Los guerreros llegaron a la batalla y a pesar de que empezaron a sentirse mal, siguieron peleando hasta el final. Hasta que uno de ellos se detuvo y empezó a vomitar. Nadie le prestó atención, puesto que estaban en medio de la guerra pero cuando todos empezaron a caer y a convulsionar, sabían que algo andaba mal. Por un momento el ejército inglés pensó que algo divino los respaldaba hasta que ellos también empezaron a caer, incluso el mismísimo rey. Y no quedó vida en aquel lugar al que apodaron: "El campo de los condenados" donde nadie más que el rey, supo lo que realmente sucedió.
El imperio inglés detuvo las guerras contra Francia por la pérdida de su rey y de todo su ejército. Mientras que Belmont reclutó a nuevos guerreros y recibía la llegada de su primera hija: Gertrudis. Cosa que no lo dejó muy contento, ya que la primera regla era que las mujeres no podían heredar el trono. Por muchos meses se adentró en la búsqueda del niño con su esposa Tomasia, pero nunca pudieron tenerlo.
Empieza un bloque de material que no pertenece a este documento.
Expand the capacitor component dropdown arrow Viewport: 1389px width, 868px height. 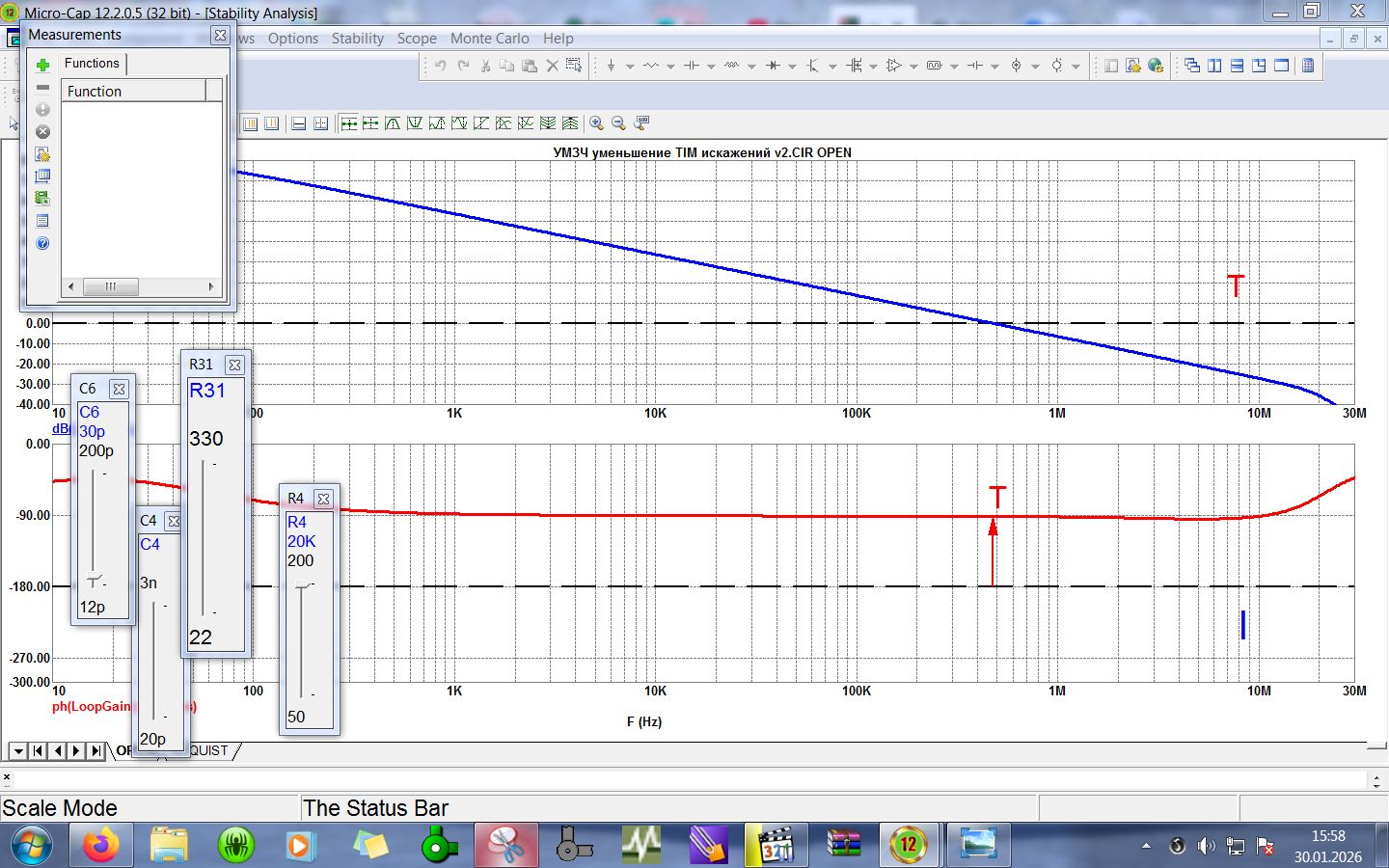click(711, 67)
Dándose por vencido, decidió esperar a que Gertrudis procreara a sus propios descendientes para escoger al primogénito (su primer nieto) como el futuro rey de Francia y con suerte, así sucedió.
Como el rey tenía prisa, obligó a su hija a casarse con el coronel Cristóbal (caballero de buena familia, con honor y sutileza) y a pesar de que consumaron un matrimonio sin sentir amor, poco a poco aprendieron a ser felices. De ahí nacieron sus dos hermosos hijos: Alan (el mayor) y Aarón (el menor) solo con dos años de diferencia.
Mucho tiempo después de aquella batalla, la avaricia de Belmont incrementó. Ya no quería ganar guerras, quería ganar reinos y apoderarse de más coronas pero no de manera honesta. Cuando obtuvo lo que quiso con aquella poción, se volvió dependiente de la magia oscura para lograr todos sus propósitos, ignorando las advertencias de la hechicera.
Por cada cosa que conseguía gracias al ocultismo, un lugar importante de Francia desvanecía, hasta que una hoja verde nunca más cayó. La gente empezaba a hacerse preguntas, así que Belmont envió a su vocero real para decirle al pueblo que se trataba de una peste originaria del campo de los condenados y que hasta que no llegaran los expertos forasteros la situación seguiría igual, pero era todo una mentira. Él mejor que nadie sabía lo que provocaba este desbalance en la naturaleza pero nunca le importó detenerla. Como la fotosíntesis murió, la fauna con ella también. No volvieron a escuchar el canto de los pájaros, ni a ver mariposas excepto por los cuervos y otros animales silvestres que lograban subsistir.